I mercati dei cambi saranno guidati dai futuri rialzi dei tassi USA

Emilio_Quintana
foto: autor Emilio Quintana, Flickr, creative commons

Mentre la Fed ha alzato i tassi dallo 0 allo 0,25% (il primo dal 2006) la BCE, pur avendo deluso gli investitori per non avere aumentato il volume mensile di acquisti, ha ulteriormente allargato i cordoni della borsa estendendo la durata del piano di acquisti di titoli di Stato da settembre 2016 a marzo 2017. Come si sono comportati i mercati obbligazionari? La loro reazione all’intervento restrittivo della Fed ha sottolineato la loro riluttanza all’idea che si sia all’inizio di una fase di rialzi sostenuti dei tassi. Sta di fatto che, da ora in poi, i mercati si muoveranno sulla base delle attese sulla politica monetaria per il 2016. Ed e’ la Fed a dettare il ritmo. In base alle previsioni dei membri del FOMC, infatti, i tassi sui Fed Fund arriveranno all’1,4% a fine 2016 mentre i future sui Fed Fund vivranno due soli rialzi nel 2016. La Fed, in altre parole, si sta rivelando cauta e si dice neutrale, pur essendoci in America dei dati positivi sul fronte del mercato del lavoro e un’inflazione attesa in rialzo sui prossimi mesi.

Ora a contare sono solo i dati economici. Solamente un rialzo dell’inflazione corposo, per esempio, potrebbe portare a un aumento dei tassi ma sarà difficile, visto il continuo calo del prezzo del petrolio. I dati cui guardare con più attenzione nei prossimi mesi saranno quelli sulla fiducia delle imprese. La stima sulla crescita del PIL nel 2016 piu’ accreditata è del 2,5%: in uno scenario simile i rendimenti a lungo termine potrebbero tornare verso il 2%. A spingere i rendimenti potrebbero essere solo dati superiori alle attese. C’è da dire però che un rialzo sopra il 2,5% si fa molto poco probabile. Ma, al di là dei bond americani, il rialzo avrà un impatto anche sugli altri titoli di Stato. Nell’Eurozona i rendimenti dei bond dovrebbero mantenersi molto bassi per buona parte del 2016. Bruxelles potrebbe poi intensificare gli interventi se le stime per il 2016 di inflazione all’1% e del PIL all’1,7% fossero messe a rischio. Sul fronte del debito dei Paesi emergenti, data la grande quantità di bond in dollari emessi in questi Paesi. Un rialzo dei rendimenti USA spingerebbe ancora i tassi in questi Paesi, rallentandone la crescita e mettendone a rischio la stabilità finanziaria.

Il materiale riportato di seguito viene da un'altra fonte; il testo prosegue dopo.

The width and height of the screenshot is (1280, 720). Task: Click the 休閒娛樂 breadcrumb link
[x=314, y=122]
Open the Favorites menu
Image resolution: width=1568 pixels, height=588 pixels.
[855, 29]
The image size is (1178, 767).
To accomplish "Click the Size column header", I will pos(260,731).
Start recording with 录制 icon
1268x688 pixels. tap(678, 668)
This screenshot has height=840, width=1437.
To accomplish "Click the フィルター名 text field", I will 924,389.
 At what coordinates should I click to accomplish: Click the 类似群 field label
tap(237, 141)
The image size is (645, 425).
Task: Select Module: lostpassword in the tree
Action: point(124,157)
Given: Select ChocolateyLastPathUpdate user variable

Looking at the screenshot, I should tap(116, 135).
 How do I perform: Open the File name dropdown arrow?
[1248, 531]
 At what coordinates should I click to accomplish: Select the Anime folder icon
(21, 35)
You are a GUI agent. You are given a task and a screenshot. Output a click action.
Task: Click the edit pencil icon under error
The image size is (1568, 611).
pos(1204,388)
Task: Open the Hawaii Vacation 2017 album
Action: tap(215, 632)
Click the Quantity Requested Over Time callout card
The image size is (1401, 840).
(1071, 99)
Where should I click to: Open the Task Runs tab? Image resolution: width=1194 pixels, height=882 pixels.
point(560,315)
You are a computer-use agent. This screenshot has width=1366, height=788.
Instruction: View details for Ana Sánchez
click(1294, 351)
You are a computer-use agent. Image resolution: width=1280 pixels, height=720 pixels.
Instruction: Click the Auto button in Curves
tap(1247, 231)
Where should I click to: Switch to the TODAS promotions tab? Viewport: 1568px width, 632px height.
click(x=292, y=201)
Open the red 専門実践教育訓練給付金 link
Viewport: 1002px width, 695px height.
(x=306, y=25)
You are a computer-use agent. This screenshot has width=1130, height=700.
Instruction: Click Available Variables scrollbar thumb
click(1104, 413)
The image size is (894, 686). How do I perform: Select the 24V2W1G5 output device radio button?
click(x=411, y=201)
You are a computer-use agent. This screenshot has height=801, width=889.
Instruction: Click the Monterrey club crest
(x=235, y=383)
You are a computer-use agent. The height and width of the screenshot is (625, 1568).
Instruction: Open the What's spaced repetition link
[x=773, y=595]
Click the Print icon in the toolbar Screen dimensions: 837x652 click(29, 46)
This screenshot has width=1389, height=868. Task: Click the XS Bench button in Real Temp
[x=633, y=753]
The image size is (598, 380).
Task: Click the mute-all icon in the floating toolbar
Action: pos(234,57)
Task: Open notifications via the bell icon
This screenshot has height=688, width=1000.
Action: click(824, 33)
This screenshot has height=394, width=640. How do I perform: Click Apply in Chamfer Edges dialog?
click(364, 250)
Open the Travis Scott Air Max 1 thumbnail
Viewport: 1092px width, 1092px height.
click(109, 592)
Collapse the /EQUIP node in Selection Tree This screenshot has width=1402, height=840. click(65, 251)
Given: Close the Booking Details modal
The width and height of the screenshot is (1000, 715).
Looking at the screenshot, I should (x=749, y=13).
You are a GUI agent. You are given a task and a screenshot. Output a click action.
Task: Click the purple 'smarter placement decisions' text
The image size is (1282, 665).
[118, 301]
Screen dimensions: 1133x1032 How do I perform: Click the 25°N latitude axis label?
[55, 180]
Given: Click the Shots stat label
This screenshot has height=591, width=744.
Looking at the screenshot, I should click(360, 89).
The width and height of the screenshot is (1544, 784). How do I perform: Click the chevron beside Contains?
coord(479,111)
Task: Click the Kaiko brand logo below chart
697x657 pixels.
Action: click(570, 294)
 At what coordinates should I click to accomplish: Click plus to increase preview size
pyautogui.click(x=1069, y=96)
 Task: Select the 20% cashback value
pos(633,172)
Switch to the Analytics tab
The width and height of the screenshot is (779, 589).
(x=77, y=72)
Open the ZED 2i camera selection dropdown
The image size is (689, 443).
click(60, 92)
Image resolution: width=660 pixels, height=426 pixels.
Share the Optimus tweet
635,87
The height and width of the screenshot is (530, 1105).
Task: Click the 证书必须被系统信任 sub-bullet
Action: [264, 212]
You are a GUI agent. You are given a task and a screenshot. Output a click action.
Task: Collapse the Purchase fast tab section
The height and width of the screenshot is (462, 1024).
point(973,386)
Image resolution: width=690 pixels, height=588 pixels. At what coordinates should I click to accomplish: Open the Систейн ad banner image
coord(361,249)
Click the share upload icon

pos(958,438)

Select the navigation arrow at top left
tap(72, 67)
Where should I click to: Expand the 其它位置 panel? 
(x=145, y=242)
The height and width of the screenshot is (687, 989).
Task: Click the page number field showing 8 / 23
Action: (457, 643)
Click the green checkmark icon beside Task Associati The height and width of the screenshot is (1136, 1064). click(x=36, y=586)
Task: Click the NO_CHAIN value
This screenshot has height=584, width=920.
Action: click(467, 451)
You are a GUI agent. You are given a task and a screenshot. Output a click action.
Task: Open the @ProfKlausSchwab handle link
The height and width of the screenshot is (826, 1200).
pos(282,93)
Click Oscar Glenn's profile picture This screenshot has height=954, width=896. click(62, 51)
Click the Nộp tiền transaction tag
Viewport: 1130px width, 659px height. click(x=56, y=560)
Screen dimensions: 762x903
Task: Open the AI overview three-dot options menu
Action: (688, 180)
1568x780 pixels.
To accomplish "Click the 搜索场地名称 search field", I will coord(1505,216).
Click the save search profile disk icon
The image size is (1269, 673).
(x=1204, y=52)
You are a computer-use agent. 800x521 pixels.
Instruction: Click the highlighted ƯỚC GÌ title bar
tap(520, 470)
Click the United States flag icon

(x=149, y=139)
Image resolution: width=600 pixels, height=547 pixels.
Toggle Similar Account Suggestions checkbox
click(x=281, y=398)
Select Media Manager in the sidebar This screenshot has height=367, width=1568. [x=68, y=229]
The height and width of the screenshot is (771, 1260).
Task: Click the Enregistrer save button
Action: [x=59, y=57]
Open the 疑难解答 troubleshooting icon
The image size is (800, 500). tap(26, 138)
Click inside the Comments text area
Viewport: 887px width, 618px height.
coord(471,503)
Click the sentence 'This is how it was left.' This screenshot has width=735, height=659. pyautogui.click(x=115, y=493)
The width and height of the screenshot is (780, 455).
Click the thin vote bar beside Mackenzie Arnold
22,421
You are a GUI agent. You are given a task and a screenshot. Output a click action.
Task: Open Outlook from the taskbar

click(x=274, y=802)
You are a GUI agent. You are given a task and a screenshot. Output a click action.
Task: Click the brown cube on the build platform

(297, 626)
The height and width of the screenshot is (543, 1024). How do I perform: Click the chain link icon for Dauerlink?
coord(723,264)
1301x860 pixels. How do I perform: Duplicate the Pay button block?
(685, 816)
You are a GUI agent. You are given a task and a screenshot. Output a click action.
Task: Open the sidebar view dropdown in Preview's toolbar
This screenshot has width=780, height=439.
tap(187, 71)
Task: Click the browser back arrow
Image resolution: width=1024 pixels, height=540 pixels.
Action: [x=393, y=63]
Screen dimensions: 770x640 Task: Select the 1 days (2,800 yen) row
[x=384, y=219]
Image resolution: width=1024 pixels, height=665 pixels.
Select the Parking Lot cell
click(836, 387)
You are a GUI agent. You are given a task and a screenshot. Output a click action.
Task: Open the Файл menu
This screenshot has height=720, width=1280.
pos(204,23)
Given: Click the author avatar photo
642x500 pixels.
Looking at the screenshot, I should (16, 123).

Il contesto, quindi, è di grande volatilità e incertezza, a fronte di rendimenti molto risicati. Come muoversi allora? “A sole due settimane dalla chiusura d’anno, i mercati appaiono privi di una particolare direzionalità. Le borse hanno assorbito facilmente il primo rialzo della Fed, ma i ridotti volumi potrebbero contribuire ad esacerbare i movimenti di rialzo e ribasso”, spiega Alberto Biolzi, responsabile advisory di Cassa Lombarda. Continua: “l’esito delle elezioni spagnole si potrebbe riflettere nella sotto performance del listino iberico e in un allargamento degli spread governativi, senza peraltro rischi di contagio. I mercati dei cambi saranno guidati dai futuri rialzi dei tassi USA. L’attuale divergenza tra i “dots” Fed e le attese di mercato, è sintomo di una elevata probabilità di volatilità in futuro. I temi che continueranno a dominare la scena saranno lo stress sul segmento del credito (vedi high yield), la forza del dollaro, il rallentamento della Cina e la debolezza dei prezzi delle materie prime”. Il calendario macro, prevede negli USA la terza lettura del PIL del terzo trimestre, le vendite di case nuove ed esistenti. In Europa, i dati di PIL di Francia e Regno Unito, oltre agli ordini di fabbrica e alle vendite al dettaglio in Italia.